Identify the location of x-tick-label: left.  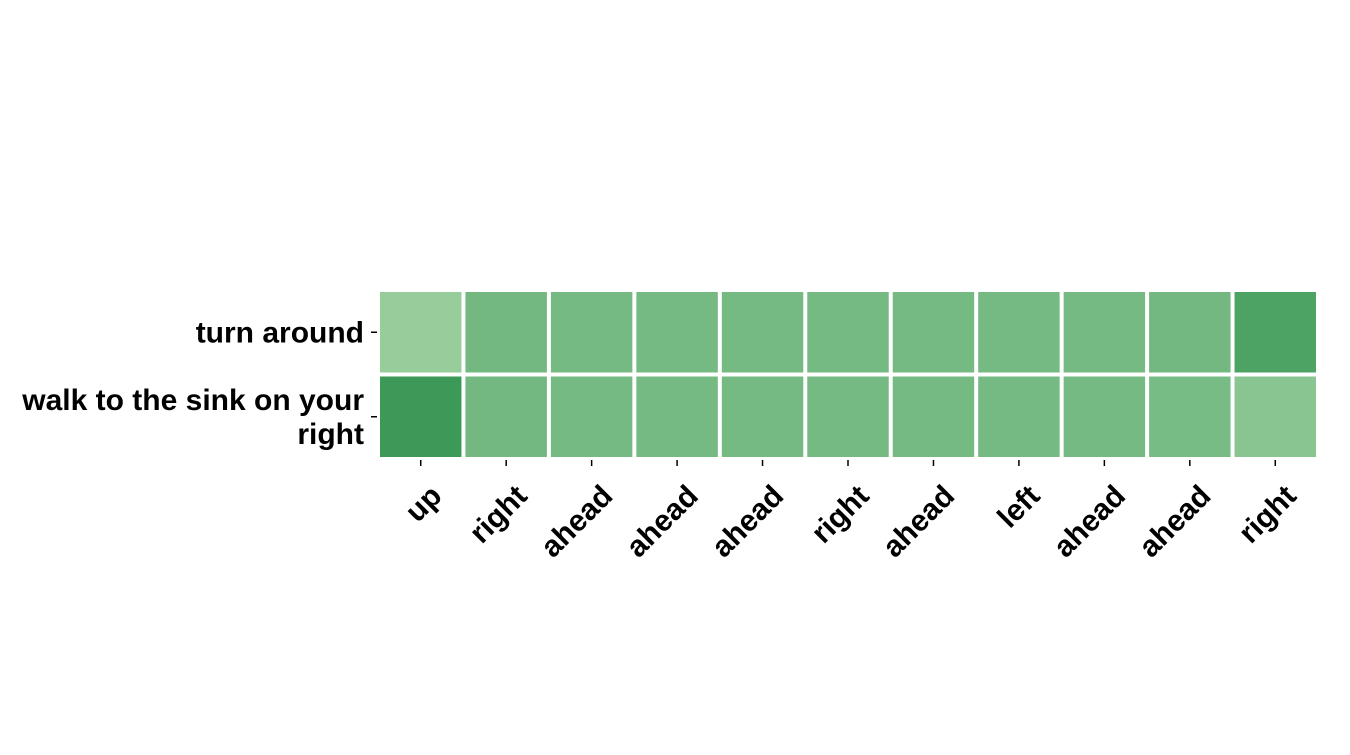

--

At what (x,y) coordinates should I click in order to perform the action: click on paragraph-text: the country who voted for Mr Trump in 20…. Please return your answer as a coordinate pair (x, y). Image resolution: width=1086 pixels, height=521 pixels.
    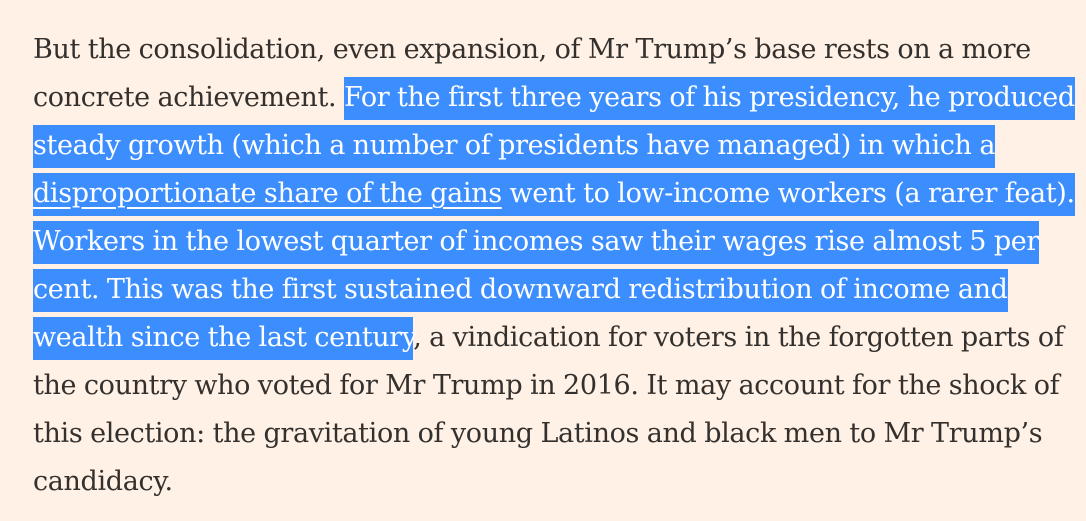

==

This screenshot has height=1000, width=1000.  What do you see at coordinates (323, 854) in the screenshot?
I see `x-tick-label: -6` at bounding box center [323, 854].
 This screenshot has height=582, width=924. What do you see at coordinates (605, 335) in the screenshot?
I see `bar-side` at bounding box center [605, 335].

What to produce
Which rows above contain the string "height", matching case exactly? Gather each of those rows in full.

Answer below
At what (x,y) coordinates should I click in order to perform the action: click on paragraph-text: the country who voted for Mr Trump in 20…. Please return your answer as a coordinate pair (x, y). Image resolution: width=1086 pixels, height=521 pixels.
This screenshot has height=1000, width=1000.  What do you see at coordinates (323, 854) in the screenshot?
 This screenshot has height=582, width=924. What do you see at coordinates (605, 335) in the screenshot?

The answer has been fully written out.